## TASK STATEMENT
Copy nothing from the entries below except the lines from the one containing "has height=471, width=1024." through the one containing "Task: Click the gold latch on the crate", and copy those exactly.

Entries taken from a collection
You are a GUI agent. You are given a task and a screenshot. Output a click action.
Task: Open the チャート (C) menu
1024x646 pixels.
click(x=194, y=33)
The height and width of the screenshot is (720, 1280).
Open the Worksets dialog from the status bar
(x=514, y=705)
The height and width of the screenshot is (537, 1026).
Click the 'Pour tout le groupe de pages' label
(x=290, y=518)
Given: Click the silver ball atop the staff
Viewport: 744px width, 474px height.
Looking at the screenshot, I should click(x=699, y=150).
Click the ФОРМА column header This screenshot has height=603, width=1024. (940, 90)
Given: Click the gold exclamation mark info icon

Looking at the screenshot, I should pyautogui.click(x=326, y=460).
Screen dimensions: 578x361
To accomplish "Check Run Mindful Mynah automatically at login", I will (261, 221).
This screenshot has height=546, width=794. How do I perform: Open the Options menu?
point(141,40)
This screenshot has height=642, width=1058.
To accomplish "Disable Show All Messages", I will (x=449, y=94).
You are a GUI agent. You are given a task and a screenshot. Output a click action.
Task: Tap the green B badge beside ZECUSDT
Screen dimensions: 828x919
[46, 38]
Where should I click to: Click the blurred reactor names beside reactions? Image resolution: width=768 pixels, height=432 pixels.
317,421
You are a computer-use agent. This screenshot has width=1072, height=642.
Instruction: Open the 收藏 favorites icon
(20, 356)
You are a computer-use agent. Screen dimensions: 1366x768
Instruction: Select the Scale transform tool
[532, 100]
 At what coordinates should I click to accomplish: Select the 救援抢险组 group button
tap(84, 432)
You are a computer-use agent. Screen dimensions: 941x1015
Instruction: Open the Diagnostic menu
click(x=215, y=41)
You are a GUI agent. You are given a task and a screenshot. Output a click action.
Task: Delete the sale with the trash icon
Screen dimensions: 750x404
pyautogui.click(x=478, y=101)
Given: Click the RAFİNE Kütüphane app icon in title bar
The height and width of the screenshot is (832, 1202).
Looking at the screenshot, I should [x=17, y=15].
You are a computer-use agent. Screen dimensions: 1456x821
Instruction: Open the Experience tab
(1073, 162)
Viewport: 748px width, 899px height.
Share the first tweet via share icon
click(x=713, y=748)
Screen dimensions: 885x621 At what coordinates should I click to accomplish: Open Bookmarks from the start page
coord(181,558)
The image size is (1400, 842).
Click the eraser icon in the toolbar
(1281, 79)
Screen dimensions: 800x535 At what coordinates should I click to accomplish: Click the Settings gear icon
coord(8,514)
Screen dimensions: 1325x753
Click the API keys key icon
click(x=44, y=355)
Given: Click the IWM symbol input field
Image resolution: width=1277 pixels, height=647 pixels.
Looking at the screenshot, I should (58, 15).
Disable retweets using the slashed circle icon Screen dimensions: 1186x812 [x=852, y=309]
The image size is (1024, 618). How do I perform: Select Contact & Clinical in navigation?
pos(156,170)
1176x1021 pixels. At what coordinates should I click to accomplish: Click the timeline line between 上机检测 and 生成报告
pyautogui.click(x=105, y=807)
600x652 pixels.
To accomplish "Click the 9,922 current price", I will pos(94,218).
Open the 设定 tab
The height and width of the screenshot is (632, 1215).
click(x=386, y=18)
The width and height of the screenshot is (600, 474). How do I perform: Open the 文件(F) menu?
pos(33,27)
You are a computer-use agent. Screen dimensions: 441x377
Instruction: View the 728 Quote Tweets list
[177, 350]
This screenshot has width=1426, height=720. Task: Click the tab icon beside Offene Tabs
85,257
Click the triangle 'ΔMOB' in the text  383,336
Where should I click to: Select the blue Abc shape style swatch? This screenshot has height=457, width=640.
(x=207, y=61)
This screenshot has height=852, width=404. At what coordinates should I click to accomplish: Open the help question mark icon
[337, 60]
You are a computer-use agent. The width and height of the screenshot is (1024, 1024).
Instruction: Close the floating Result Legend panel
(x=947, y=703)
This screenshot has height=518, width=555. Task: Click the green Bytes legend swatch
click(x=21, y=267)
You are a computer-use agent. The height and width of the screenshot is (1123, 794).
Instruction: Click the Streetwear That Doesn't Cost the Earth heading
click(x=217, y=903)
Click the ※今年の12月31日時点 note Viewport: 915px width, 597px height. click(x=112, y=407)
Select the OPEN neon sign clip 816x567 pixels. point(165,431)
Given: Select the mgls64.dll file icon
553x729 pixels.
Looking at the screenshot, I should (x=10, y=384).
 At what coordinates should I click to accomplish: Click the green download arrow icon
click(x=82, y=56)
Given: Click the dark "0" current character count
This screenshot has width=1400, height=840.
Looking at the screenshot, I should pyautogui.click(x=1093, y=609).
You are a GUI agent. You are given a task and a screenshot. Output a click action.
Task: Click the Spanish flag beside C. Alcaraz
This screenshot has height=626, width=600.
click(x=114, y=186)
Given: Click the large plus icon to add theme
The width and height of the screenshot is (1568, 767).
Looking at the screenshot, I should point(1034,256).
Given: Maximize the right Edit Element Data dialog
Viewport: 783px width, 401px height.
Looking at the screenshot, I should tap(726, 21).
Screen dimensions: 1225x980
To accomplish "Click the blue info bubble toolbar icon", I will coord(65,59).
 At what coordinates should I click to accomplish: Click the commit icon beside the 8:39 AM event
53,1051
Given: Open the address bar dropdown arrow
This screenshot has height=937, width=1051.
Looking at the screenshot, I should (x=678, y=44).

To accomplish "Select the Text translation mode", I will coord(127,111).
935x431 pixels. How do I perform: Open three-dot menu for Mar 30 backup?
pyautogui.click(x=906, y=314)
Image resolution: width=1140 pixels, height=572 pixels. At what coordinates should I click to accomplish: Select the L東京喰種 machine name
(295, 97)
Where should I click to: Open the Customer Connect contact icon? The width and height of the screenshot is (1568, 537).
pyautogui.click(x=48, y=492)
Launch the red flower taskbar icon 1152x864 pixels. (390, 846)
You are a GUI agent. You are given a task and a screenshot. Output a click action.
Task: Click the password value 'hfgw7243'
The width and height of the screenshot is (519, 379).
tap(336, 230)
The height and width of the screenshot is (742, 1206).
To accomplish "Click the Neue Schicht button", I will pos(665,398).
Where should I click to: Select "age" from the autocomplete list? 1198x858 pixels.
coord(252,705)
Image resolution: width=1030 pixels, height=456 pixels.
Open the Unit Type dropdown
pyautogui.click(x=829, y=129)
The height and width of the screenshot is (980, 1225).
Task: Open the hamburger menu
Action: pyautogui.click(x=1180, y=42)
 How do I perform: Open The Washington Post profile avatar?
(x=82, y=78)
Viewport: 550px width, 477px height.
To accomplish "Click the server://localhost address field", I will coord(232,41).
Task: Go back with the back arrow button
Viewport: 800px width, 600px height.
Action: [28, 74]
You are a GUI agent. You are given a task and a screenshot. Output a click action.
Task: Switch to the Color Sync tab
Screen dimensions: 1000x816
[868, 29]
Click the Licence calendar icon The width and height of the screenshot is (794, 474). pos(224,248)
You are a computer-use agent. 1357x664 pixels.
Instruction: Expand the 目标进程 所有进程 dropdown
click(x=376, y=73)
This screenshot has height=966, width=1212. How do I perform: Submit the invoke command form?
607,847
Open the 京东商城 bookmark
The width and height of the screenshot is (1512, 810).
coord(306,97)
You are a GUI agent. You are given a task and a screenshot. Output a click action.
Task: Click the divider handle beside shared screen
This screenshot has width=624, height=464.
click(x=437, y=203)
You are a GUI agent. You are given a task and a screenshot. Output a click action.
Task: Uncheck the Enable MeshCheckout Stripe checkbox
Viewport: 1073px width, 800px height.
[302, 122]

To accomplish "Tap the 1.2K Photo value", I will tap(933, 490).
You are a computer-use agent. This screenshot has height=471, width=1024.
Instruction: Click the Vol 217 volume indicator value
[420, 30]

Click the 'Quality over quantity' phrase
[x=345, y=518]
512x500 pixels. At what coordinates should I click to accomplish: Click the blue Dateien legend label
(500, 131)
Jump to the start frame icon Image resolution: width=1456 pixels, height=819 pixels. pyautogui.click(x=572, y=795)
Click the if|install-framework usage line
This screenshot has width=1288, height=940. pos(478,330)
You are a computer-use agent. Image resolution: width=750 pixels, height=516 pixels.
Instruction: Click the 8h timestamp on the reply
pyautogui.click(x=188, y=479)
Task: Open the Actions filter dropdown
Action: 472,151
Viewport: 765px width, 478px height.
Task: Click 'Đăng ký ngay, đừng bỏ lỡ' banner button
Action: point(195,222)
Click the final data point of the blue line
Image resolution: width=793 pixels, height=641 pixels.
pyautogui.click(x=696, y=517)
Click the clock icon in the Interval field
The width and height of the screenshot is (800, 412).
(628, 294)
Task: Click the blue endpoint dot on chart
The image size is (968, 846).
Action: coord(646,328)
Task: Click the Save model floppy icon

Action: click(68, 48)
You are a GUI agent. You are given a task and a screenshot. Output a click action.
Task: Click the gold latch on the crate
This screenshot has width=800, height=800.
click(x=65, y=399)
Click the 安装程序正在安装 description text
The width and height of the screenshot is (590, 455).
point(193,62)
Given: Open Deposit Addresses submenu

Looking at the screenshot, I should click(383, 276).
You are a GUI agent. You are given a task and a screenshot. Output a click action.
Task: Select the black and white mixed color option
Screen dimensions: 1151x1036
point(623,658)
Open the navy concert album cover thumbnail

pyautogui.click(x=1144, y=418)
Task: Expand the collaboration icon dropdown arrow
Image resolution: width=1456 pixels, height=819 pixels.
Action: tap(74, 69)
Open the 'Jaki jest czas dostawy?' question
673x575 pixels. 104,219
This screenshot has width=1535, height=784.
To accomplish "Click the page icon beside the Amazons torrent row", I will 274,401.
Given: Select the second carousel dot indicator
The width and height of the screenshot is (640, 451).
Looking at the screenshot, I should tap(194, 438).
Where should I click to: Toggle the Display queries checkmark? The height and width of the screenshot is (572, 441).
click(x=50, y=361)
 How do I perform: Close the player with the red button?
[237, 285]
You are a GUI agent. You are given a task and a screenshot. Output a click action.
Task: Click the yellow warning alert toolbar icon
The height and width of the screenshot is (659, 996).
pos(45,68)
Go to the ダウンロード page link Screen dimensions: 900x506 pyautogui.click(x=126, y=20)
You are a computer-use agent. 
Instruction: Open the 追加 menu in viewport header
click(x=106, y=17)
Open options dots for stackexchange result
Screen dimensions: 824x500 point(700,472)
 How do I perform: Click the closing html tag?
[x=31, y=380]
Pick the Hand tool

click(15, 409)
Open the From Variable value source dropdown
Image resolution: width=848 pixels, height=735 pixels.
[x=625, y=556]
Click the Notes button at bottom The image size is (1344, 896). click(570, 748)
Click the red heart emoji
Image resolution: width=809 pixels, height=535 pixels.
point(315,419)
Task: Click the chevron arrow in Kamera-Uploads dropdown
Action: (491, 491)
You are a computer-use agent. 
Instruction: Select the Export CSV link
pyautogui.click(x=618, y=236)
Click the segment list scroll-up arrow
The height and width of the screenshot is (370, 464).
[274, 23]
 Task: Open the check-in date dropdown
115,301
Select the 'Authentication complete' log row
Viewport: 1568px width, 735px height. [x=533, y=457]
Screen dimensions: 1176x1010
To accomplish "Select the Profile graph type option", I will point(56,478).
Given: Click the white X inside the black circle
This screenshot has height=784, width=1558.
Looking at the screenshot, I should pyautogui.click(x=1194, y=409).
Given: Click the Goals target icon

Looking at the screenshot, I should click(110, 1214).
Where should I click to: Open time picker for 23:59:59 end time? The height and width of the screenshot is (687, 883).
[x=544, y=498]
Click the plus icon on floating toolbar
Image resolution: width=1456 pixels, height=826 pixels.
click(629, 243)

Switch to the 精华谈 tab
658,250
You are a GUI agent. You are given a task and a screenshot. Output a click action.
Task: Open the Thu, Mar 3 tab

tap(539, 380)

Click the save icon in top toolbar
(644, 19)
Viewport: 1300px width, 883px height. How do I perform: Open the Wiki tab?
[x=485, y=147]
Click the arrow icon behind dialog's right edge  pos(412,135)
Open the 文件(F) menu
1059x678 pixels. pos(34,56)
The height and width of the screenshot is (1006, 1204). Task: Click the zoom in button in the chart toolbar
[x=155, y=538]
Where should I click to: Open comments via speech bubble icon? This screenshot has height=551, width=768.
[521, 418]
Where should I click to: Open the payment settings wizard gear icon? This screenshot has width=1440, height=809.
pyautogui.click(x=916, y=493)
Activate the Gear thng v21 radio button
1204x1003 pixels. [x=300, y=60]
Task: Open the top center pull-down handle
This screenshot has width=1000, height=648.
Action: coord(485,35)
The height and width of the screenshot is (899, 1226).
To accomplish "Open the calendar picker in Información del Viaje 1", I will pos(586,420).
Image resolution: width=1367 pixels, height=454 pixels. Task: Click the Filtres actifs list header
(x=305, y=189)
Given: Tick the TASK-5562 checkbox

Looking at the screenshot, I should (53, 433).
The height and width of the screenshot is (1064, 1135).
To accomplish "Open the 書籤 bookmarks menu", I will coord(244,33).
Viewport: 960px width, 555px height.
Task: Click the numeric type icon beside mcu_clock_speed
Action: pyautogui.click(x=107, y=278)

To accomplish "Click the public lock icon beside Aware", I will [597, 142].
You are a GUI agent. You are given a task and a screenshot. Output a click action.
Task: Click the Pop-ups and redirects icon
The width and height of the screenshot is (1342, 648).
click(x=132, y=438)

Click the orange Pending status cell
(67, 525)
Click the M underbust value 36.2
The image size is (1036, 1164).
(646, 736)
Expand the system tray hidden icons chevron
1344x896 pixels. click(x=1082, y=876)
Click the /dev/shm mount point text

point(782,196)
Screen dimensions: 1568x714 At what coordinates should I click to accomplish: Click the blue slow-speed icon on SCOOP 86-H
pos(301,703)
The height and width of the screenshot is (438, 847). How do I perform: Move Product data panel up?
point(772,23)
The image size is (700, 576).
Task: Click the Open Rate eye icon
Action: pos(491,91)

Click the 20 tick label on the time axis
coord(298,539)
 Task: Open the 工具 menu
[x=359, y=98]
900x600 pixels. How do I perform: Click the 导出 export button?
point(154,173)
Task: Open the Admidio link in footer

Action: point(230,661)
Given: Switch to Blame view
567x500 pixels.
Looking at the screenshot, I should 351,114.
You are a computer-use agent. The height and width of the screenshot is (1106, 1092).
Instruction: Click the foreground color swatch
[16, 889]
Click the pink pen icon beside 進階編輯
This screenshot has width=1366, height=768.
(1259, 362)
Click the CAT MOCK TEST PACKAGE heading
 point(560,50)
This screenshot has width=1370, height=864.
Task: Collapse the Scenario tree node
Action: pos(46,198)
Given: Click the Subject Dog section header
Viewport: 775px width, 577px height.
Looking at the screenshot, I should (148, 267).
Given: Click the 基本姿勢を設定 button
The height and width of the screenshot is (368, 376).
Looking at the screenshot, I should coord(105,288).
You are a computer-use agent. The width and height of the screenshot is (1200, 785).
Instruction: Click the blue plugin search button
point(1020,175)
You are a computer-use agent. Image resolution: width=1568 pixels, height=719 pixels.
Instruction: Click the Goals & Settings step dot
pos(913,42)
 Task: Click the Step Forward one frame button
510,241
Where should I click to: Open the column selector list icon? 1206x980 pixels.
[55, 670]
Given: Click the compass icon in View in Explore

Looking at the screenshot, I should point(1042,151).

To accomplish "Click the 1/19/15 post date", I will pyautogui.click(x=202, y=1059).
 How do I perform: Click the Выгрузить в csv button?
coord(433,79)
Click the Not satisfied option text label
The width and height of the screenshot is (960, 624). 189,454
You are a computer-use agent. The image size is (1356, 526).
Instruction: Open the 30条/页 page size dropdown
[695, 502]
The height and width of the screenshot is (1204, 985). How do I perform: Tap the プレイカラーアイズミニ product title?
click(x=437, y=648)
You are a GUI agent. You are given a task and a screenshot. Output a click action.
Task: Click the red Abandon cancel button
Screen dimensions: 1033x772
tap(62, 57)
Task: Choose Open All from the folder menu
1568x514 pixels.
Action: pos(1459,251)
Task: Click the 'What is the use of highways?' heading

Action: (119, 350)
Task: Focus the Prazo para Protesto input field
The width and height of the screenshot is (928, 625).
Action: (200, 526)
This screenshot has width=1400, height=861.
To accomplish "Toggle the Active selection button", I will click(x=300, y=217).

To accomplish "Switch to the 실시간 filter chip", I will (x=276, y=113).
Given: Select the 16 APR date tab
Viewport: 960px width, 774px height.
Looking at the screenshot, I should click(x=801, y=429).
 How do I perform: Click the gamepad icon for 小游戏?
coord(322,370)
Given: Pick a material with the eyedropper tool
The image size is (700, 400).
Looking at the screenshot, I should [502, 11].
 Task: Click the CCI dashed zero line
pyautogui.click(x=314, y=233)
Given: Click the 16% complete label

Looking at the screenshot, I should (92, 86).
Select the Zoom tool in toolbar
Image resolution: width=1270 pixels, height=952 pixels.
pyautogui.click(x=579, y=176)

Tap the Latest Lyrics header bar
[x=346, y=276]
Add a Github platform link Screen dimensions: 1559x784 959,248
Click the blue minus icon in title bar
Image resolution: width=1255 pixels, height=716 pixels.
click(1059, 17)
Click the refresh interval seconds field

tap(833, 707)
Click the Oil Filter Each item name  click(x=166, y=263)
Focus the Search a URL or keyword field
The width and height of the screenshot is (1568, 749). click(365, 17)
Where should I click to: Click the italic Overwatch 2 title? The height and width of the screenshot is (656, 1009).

## RESULT OF THE EXERCISE
You are a computer-use agent. This screenshot has height=471, width=1024.
Instruction: Click the Vol 217 volume indicator value
[420, 30]

Click the 'Quality over quantity' phrase
[x=345, y=518]
512x500 pixels. At what coordinates should I click to accomplish: Click the blue Dateien legend label
(500, 131)
Jump to the start frame icon Image resolution: width=1456 pixels, height=819 pixels. pyautogui.click(x=572, y=795)
Click the if|install-framework usage line
This screenshot has width=1288, height=940. pos(478,330)
You are a computer-use agent. Image resolution: width=750 pixels, height=516 pixels.
Instruction: Click the 8h timestamp on the reply
pyautogui.click(x=188, y=479)
Task: Open the Actions filter dropdown
Action: 472,151
Viewport: 765px width, 478px height.
Task: Click 'Đăng ký ngay, đừng bỏ lỡ' banner button
Action: point(195,222)
Click the final data point of the blue line
Image resolution: width=793 pixels, height=641 pixels.
pyautogui.click(x=696, y=517)
Click the clock icon in the Interval field
The width and height of the screenshot is (800, 412).
(628, 294)
Task: Click the blue endpoint dot on chart
The image size is (968, 846).
Action: coord(646,328)
Task: Click the Save model floppy icon

Action: click(68, 48)
You are a GUI agent. You are given a task and a screenshot. Output a click action.
Task: Click the gold latch on the crate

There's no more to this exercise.